Is a war with China on the horizon?

by MICHAEL KLARE

The Liuhe Pagoda, or Six Harmonies Pagoda, in Hangzhou, 60 m (196 ft) in height, erected in 1156 and fully constructed in 1165 AD. PHOTO/Wikipedia

There’s no other imperial tradition like it. For two millennia, dynasty after dynasty rose and fell, spread and shrank, reaching into Southeast Asia and far out into the steppes of Eurasia, its commercial fleets — 3,500 ships in the fourteenth century — voyaging as far as Africa. It’s true that ours is a remarkably westernized and, more recently, Americanized version of history that has left little place for the tale of imperial China, but what a history it had. It wasn’t known as the “Middle” or “Central Kingdom” for nothing. And now, of course, it’s back, a new “dynasty,” even if it goes under the more modern rubric of a “communist” state. The latest version of imperial China has a growing military and plans to create a trillion dollar “One Belt, One Road” infrastructural grid of pipelines, rail lines, highways, and other links of every sort across significant parts of Southeast and South Asia, as well as the former Central Asian “stans” of the Soviet Union and Iran, a future grid that’s meant to reach all the way to Europe. At least in the expansive dreams of China’s new rulers, such a network of infrastructure would bind a vast world of trade and wealth to Beijing.

It’s a vision that should take your breath away and, as TomDispatch regular Michael Klare writes today, it has indeed done so in at least one key precinct of this world of ours: the Pentagon. There, China’s One Belt, One Road vision is being greeted not with enthusiasm but with anxiety and consternation. The military of the reigning superpower, the last one, the only one, is increasingly unnerved by the latest version of a Chinese dynasty and responding in ways that should make all of us anxious. Klare describes the obvious dangers that could flow from an American urge to militarily contain the latest version of the Middle Kingdom, as a new great power rivalry rises on a planet that’s been bereft of them for more than a quarter of a century.
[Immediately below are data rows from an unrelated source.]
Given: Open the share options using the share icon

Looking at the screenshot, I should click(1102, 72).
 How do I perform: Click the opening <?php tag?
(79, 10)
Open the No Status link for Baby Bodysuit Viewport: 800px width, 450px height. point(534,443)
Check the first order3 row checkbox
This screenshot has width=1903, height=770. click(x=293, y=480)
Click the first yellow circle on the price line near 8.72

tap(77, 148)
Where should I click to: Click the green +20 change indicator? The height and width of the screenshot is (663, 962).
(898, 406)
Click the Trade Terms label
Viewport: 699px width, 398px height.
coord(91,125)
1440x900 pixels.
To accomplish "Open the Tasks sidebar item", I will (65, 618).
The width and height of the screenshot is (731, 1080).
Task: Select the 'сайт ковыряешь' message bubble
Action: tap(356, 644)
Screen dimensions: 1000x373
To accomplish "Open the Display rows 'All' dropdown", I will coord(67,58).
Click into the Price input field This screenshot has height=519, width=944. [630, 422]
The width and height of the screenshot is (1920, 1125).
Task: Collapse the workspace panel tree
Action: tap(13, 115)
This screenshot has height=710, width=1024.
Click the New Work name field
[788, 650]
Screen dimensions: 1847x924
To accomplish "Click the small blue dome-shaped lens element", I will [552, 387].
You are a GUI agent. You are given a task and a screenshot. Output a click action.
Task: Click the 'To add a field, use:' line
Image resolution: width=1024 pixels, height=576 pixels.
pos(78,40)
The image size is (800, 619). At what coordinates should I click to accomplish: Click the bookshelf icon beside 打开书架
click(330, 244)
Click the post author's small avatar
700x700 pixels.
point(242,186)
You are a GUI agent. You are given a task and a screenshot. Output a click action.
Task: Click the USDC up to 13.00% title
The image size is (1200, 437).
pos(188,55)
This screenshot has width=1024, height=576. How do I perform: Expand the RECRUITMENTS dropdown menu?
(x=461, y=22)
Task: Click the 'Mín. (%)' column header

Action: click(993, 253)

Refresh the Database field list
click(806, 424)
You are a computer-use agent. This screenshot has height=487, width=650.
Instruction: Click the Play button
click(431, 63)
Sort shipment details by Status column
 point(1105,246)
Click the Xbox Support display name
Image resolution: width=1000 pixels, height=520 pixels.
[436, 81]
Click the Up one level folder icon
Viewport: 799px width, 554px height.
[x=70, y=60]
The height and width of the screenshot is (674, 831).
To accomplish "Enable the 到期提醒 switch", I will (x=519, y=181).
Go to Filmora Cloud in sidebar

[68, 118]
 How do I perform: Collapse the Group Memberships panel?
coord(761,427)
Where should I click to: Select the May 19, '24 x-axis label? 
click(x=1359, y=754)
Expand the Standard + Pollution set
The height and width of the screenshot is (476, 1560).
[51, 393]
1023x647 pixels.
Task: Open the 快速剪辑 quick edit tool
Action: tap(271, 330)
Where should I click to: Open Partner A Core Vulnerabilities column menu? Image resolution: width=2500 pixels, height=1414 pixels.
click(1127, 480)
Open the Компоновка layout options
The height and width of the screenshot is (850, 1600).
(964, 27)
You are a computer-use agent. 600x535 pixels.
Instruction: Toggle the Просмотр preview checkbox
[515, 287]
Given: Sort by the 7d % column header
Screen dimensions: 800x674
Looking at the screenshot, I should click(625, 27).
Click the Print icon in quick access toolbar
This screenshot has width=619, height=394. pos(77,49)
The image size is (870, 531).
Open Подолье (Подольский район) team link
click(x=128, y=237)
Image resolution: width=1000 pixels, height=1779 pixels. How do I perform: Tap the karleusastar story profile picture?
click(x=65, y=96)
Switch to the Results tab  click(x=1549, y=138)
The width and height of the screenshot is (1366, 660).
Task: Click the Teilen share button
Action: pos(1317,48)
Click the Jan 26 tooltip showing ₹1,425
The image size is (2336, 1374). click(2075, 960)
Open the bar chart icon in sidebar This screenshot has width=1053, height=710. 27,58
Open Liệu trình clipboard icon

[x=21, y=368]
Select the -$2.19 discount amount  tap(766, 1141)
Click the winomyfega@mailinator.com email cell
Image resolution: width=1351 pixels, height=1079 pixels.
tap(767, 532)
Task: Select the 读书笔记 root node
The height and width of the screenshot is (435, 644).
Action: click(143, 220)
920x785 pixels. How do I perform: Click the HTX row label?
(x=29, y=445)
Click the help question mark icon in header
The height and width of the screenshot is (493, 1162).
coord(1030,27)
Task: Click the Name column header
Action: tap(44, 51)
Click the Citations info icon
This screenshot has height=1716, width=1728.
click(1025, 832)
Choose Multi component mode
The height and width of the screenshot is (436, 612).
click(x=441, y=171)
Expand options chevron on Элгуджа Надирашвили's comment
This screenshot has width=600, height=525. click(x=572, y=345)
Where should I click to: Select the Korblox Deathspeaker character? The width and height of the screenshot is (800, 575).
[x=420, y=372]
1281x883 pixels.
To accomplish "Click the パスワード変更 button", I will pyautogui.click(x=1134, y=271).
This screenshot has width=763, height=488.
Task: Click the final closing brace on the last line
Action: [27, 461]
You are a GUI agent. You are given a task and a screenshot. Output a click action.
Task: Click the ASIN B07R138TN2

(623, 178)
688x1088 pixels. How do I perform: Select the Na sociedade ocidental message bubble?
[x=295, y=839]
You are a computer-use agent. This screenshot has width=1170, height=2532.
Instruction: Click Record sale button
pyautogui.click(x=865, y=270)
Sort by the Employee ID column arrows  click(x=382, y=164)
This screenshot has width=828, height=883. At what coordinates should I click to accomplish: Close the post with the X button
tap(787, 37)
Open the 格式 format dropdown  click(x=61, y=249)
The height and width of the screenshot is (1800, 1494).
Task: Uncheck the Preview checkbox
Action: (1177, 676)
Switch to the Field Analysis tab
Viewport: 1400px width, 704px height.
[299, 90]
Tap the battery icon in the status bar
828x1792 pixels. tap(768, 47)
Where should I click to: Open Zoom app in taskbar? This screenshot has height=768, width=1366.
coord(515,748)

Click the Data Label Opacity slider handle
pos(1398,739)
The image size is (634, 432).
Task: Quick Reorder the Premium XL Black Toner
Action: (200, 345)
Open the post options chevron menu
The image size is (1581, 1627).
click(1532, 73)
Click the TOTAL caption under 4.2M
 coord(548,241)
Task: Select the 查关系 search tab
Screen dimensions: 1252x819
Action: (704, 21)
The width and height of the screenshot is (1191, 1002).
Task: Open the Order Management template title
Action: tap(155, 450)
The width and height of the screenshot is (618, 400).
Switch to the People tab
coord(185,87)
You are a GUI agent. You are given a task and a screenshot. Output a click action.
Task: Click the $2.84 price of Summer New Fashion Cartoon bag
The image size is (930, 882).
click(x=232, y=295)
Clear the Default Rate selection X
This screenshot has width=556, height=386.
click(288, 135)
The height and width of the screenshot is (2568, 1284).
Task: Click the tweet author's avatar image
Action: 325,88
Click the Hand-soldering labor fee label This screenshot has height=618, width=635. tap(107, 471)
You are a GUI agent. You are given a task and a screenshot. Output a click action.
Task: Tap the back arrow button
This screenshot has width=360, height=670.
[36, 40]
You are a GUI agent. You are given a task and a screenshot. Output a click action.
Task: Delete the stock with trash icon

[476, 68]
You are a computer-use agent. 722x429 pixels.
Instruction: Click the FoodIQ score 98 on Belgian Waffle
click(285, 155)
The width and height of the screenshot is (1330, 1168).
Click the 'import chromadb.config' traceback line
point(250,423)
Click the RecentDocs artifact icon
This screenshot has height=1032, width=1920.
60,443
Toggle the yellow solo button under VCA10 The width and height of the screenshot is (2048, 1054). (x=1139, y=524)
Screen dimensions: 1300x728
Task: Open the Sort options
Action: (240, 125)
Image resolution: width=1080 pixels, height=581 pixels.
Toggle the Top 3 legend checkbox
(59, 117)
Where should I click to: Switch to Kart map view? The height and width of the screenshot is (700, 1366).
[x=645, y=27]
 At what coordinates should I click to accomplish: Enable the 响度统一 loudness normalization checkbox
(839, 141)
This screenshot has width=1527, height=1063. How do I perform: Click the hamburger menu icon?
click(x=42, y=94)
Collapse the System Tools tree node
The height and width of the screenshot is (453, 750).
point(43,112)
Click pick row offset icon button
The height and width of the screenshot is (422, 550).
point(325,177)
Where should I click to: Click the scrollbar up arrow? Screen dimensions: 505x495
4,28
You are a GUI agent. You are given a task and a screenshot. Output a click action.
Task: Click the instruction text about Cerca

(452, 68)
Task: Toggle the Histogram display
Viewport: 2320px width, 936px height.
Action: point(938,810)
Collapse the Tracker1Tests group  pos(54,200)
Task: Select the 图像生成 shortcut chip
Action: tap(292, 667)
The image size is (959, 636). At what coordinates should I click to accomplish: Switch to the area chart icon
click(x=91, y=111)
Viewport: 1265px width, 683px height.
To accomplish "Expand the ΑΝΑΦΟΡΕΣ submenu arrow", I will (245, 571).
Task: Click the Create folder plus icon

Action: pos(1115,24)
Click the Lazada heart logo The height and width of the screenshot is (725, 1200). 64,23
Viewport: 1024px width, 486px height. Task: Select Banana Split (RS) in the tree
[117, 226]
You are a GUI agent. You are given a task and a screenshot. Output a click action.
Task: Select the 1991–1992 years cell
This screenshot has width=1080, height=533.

Unfortunately, when you’re looking at the long record of China and the shorter but distinctive one of that last superpower, history can’t offer us any clues about one thing: What does it mean to have a new and rising power on a planet that shows every sign of itself going down? What does it mean for two powers to face off, both of whom stand a significant chance of seeing some of their major coastal cities flooded and destroyed in the century or less to come? What exactly is the point of it all? Tom

Girding for Confrontation
The Pentagon’s Provocative Encirclement of China
By Michael T. Klare

On May 30th, Secretary of Defense James Mattis announced a momentous shift in American global strategic policy. From now on, he decreed, the U.S. Pacific Command (PACOM), which oversees all U.S. military forces in Asia, will be called the Indo-Pacific Command (INDOPACOM). The name change, Mattis explained, reflects “the increasing connectivity between the Indian and Pacific Oceans,” as well as Washington’s determination to remain the dominant power in both.

What? You didn’t hear about this anywhere? And even now, you’re not exactly blown away, right? Well, such a name change may not sound like much, but someday you may look back and realize that it couldn’t have been more consequential or ominous. Think of it as a signal that the U.S. military is already setting the stage for an eventual confrontation with China.